Friday, July 25, 2008

A Lime Green Suitcase and a Pack of Graham Crackers

So, I am off on my campaign adventure. You will notice that I am writing this at 11:30 at night. That's because we JUST finished our campaign simulation and I am supposed to be sleeping so I can get up tomorrow morning and do some more.

I started the day off with a crazy, bat-out-of-hell bus ride across town, shepherded by a haphazard new WMATA trainee bus driver back to my dorm room after having delivered all the belongings that don't fit into my tiny but deceptively heavy suitcases to a friend's house (these, incidentally, are the things you can win if you enter my contest to plan my life). I sat on and zipped my lime green suitcase, threw the graham crackers that were inexplicably on my bookshelf into my tote, turned in my keys and internet equipment (yes, GW, you live in the stone age, requiring me to have equipment in order to connect to the internet), and taxied it up to AU.

Woah is it weird being back on campus. And woah I cannot believe my parents let me live in a place like this. AU has nicer dorms than, say, William Jewell College, but these are for real smaller than any apartment the DC government would let you house this many people in. If I was sad I was done with college before, this changed my mind.

But yea, back on campus. We did icebreakers, were introduced to the program, and received our four inch (count it, four inch) binder of everything we need to know about campaigns. The schedule is ridiculously jam-packed and I am afraid that any hopes of AWOLing it from boot camp later this week have been dashed (unless anyone wants to meet me in the quad with some Ben and Jerry's Phish Food around midnight).

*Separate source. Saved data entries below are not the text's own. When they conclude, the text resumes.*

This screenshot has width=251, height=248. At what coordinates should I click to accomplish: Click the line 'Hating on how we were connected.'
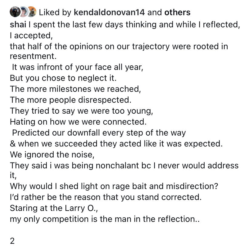(x=78, y=122)
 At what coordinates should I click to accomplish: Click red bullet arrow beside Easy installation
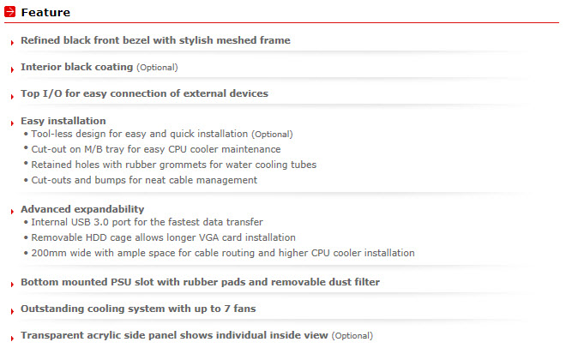(12, 123)
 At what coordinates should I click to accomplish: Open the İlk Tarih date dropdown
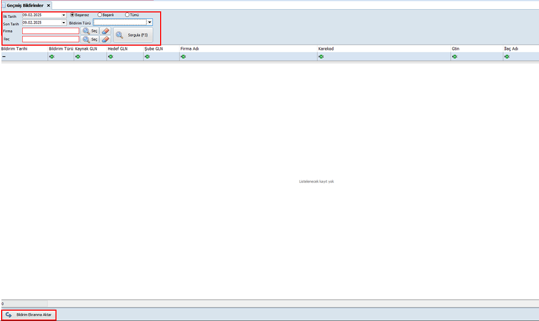point(64,15)
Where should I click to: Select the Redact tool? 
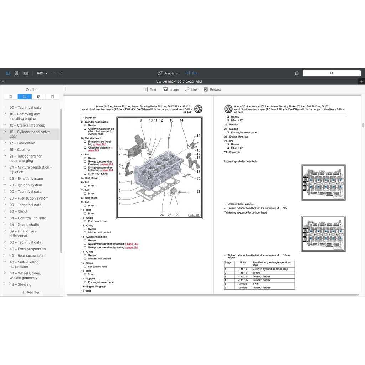(212, 89)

The main attraction during this week is a campaign simulation. Basically, there are ten teams that are creating campaign plans for a candidate from the good state of Delusion. Tonight my team and I spent an awfully long time reading about the candidate and writing down general ideas about what it will take to win. Tomorrow we learn more about campaign planning.

More later.

Thursday, July 17, 2008

Plan JoAnna's Life and Win a Cool Prize!

So…I have this campaign job for three months. But coming up in November, I have no clue what I am going to do. So…..

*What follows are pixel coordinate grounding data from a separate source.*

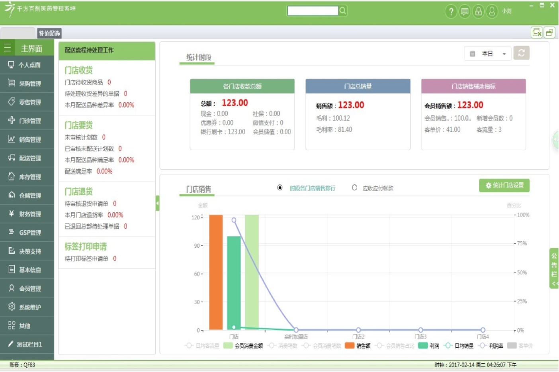Screen dimensions: 559x372
Task: Select the 时段各门店销售排行 radio button
Action: (x=280, y=188)
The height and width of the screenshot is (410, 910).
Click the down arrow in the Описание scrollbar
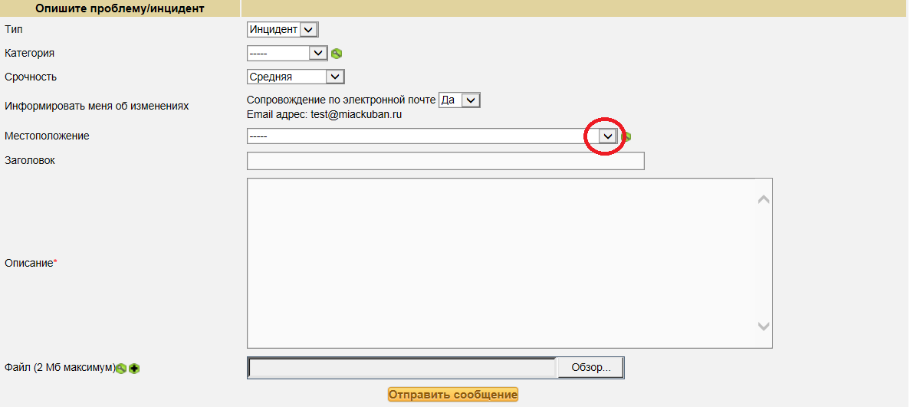coord(763,326)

I am hosting a competition called "Plan JoAnna's Life And Win a Cool Prize." All you have to do is come up with something (or a series of things) I can do for two years, starting in November when the election is over. No idea is too outrageous, but winning ideas will be those that are inexpensive/lucrative, would sound interesting in a blog/memoir/bar/children's book, and won't get me into a situation where death or maiming are the only possible outcomes. The winner will receive any of a number of cool prizes (mostly consisting of the things that don't fit into the two suitcases that the airline is going to charge me for taking on the plane with me).

May the best idea win!

Monday, July 14, 2008

Hitting the Trail

As you may know, I am working as a campaign consultant for EMILY's List Campaign Corps. I will go through a week of training from July 25-August 1st to learn to be the best campaign staffer ever. Then Campaign Corps is going to ship me off to a campaign somewhere in the country. I will be there until Election Day. I am way more than a little excited (and nervous) about what this is going to be like, but it should be an incredible way to learn about politics and elections and to meet some really interesting people.

I will totally send you a post card from the trail if you are interested. Just send me your snail mail address. Alternatively, email is always nice and, while less exciting than getting real mail in your mailbox, kills fewer trees.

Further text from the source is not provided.